Shaft of Wind Turbine
The shaft directly connected to the hub is a low-speed shaft. When the blades rotate, this shaft spins with the same rpm as the rotating hub. We couple this shaft directly to the electrical generator in case of a low-speed generator. But in most cases, the low-speed main shaft is geared with a high-speed shaft through a gearbox. In this way, the rotor blades transfer its mechanical energy to the shaft which ultimately enters into an electrical generator.
The wind turbine does not rotate at high speed rather it rotates gently at low speed. But most of the electrical generators require high-speed rotation, to generate electricity at a desired voltage level. So there must be some speed multiplication arrangement to achieve the high speed of the generator shaft. The gearbox of the wind turbine does this. Gearbox increases the speed to much higher value. For example, if the gearbox ratio is 1:80 and if the rpm of a low-speed main shaft is 15, the gearbox will increase the speed of generator shaft to 15 × 80 = 1200 rpm.

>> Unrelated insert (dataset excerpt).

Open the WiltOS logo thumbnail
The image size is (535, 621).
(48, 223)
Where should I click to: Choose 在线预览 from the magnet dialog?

The generator is an electrical device that converts mechanical energy received from the shaft into electrical energy. Normally, we use induction generators in modern wind turbines. Previously, synchronous generators were popular for this purpose. Permanent Magnet DC generator also used in some wind turbines. The speed of the shaft can be made high by using gearbox assembly, but we can not make the shaft speed constant. There may be a fluctuation in shaft speed since it depends on wind speed. So, the speed of the rotor also varies. This variation affects the frequency, voltage of the generated electric power. To, overcome these issues, we normally use an induction generator for the purpose.
Because the induction generator always produces electric power synchronized to the connected grid irrespective of the speed of the rotor. If we use the three-phase synchronous generator, then we first rectify the output power to DC and then convert it to AC of desired voltage and frequency using inverter circuit. Because the alternating power generated by the synchronous generator is not constant in voltage and frequency, rather it varies with speed of the rotor. Because, for the same reason, in some cases, we use a DC generator for the purpose. In these cases, the output DC power from generator inverted to AC of desired voltage and frequency, before feeding it to the grid.
Because wind is not always constant, so electrical potential generated from a generator is not constant, but we need a very stable voltage to feed the grid. A power converter is an electrical device that stabilizes the alternating output voltage transferred to the grid.
Turbine controller is a computer (PLC) that controls the entire turbine. It starts and stops the turbine and runs self diagnostic in case of any error in the turbine.
It measures the wind speed and passes the speed information to PLC to control the turbine power.
It senses the direction of the wind and passes the direction to PLC then PLC faces the blades in such a way that it cuts the maximum wind.
Pitch drive motors control the angle of blades whenever the wind changes it rotates the angle of blades to cut the maximum wind, which is called pitching of blades.
Blades and other components in wind turbine are housed in a nacelle, whenever any change in wind direction is there, the nacelle has to face in the direction of the wind to extract the maximum energy from wind. For this purpose yaw drive, a motor is used to rotate the nacelle. It is controlled by PLC that uses the wind vane information to sense the wind direction.